Passé par plusieurs Arts Martiaux, Maître Higa Minoru est un passionné du Karaté. Chaque entraînement dans une autre discipline est pour lui une manière d’améliorer son Karaté. C’est ainsi qu’il défend ces valeurs avec conviction. Sans pour autant figer sa pratique et son art martial.

Higa Minoru

Son âge

Maître Higa aura 81 ans (2023) – né le 18 septembre 1941 à Naha (Okinawa, Japon).

Son style

Le Karaté Shorin-ryu Kobayashi du dojo Kyudokan, à Okinawa.

Son grade

Celui-ci est 10e dan de Karaté Kyudokan et 4e dan de Judo Kodokan.

Ses débuts

Il débute le Judo en 1953 à Okinawa avec Maître Seigen. Il pratique la musculation et, à 17 ans, il devient champion junior de Sumo d’Okinawa. À 18 ans, il suit l’enseignement de Karaté de Maître Higa Yuchoku, son oncle.

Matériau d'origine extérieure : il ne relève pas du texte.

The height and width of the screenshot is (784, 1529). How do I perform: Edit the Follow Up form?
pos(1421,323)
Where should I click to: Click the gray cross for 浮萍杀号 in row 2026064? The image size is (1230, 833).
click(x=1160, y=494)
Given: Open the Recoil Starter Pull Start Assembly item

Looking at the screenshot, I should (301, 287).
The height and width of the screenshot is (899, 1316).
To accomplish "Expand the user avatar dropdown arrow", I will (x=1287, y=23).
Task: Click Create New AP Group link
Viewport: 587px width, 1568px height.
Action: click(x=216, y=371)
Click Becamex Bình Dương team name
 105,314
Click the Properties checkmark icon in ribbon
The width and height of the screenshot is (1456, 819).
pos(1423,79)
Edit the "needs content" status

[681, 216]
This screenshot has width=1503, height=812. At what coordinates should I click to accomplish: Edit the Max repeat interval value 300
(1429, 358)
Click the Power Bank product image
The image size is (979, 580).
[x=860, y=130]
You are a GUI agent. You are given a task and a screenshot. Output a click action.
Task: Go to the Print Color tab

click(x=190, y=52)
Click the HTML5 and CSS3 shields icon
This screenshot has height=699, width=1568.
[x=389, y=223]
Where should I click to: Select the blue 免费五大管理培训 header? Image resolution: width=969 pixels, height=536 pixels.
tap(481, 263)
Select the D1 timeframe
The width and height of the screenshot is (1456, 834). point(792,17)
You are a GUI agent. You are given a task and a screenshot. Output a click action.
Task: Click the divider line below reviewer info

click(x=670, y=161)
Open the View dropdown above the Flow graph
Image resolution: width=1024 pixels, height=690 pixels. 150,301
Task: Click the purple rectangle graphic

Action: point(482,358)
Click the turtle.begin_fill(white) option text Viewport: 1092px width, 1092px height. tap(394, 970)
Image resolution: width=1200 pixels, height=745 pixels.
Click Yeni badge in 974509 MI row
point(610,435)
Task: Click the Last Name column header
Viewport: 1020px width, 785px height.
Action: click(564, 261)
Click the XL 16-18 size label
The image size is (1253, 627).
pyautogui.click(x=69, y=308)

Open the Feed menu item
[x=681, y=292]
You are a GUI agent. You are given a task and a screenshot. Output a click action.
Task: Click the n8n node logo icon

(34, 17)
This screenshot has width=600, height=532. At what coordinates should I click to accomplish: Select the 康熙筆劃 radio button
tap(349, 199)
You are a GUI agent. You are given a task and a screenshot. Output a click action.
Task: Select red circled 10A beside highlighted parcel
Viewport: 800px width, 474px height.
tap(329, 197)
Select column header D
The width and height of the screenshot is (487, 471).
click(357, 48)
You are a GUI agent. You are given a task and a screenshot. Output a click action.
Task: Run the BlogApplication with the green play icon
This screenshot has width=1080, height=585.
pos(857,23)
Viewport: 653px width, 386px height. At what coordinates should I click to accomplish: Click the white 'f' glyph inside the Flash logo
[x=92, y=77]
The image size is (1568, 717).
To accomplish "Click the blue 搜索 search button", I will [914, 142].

Durant ses études dans une université de Tokyo, celui-ci pratique l’Haltérophilie durant 4 ans. Ainsi que le Judo et la forme, avec d’autres étudiants, un groupe pour s’entraîner au Karaté. En 1968, il gagne le championnat amateur de Boxe dans la catégorie des lourds.

Son rôle

Maître Higa est président de la Fédération Mondiale des Dojos Kyudokan et membre du Comité de la Fédération de Karaté et Kobudo d’Okinawa. Il est également vice-président de l’une des quatre fédérations okinawaïennes de Karaté et Kobudo (un regroupement au sein d’une même structure est envisagé). Maître Higa occupe aussi diverses fonctions au sein des fédérations de musculation et d’haltérophilie.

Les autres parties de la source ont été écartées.